Detalles del ejercicio :: Transcribe del texto sobre los curanderos en Mauritania el fragmento que va desde «El lucrativo y» hasta «un marido infiel.», con ambos extremos incluidos.

El lucrativo y oscuro negocio de los curanderos en Mauritania

Nuakchot/EFE



Angustiados ante la falta de resultados de la medicina convencional, un gran número de mauritanos recurre habitualmente a charlatanes y curanderos para tratar de encontrar un remedio a sus problemas físicos y, a veces, hasta para descubrir a un marido infiel.

Bajo la apariencia de píos musulmanes, algunos de estos santones utilizan prácticas ancestrales propias de los ritos animistas, en un país que es un cruce de caminos entre la cultura arábigo-musulmana y el África negra.

Una de estas curanderas es la nigeriana Haya Okiki, quien, instalada en un barrio popular de Nuakchot, afirma poder curar el mal de ojo, la esterilidad, infecciones uterinas, impotencia, asma, diabetes, migrañas, paludismo, y un largo etcétera.

Esta mujer, que heredó el oficio de su padre, recurre a la magia cuando el paciente es incapaz de describir su enfermedad o no presenta síntomas claros.

Para ello arroja los 16 "cauris" (unas conchas marinas que anteriormente se utilizaban como monedas en Guinea) y emite su juicio: si alguno de los "cauris" cae sobre otro, al enfermo le espera la curación; si, por el contrario, un "cauri" cae pegado a otro, mal augurio para el paciente.

Para realizar su diagnóstico, también se vale de una especie de rosario, compuesto por cien cuentas, que el paciente debe coger al azar, y el número de cuentas entre ese lugar y el extremo de la cadena determina la enfermedad que padece y el tratamiento que debe seguir.

Entradas del conjunto de datos:

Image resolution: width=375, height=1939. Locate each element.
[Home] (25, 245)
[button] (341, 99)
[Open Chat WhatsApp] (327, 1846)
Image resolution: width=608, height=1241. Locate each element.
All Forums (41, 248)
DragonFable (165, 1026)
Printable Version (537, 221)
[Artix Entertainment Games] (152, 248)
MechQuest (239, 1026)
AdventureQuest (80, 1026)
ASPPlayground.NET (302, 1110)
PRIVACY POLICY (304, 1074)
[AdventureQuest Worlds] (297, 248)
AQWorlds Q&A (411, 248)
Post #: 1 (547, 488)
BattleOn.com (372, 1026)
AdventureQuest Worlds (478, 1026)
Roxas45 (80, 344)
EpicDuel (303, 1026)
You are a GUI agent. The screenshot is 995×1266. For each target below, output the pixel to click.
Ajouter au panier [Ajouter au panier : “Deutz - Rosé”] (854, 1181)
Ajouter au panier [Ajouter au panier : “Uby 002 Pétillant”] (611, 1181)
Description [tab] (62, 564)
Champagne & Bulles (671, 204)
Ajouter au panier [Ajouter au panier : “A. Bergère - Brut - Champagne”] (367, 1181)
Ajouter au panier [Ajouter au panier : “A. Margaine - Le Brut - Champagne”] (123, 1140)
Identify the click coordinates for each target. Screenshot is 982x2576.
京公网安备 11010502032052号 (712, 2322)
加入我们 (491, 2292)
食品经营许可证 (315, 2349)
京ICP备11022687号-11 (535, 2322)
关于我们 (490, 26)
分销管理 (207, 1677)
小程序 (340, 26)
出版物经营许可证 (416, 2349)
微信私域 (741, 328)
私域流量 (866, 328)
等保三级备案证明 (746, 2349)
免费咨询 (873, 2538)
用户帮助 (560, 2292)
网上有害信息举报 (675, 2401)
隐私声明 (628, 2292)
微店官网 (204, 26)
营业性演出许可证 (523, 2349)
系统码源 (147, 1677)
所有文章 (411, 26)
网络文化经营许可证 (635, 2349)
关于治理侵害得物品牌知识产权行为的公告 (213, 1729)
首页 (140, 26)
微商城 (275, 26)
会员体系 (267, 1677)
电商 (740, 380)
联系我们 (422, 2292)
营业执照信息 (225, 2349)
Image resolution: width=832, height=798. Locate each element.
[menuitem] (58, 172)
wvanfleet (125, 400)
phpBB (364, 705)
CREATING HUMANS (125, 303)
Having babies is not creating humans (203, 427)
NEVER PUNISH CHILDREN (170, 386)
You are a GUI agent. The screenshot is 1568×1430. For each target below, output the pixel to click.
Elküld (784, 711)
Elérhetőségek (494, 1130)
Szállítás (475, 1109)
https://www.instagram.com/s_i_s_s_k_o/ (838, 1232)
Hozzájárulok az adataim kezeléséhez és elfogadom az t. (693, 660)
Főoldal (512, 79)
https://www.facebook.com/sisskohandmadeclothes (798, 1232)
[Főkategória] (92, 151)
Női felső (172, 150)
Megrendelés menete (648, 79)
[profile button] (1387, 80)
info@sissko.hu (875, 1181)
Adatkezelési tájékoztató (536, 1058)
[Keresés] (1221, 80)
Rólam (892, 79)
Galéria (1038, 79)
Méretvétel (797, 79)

Respuesta ::
El lucrativo y oscuro negocio de los curanderos en Mauritania

Nuakchot/EFE



Angustiados ante la falta de resultados de la medicina convencional, un gran número de mauritanos recurre habitualmente a charlatanes y curanderos para tratar de encontrar un remedio a sus problemas físicos y, a veces, hasta para descubrir a un marido infiel.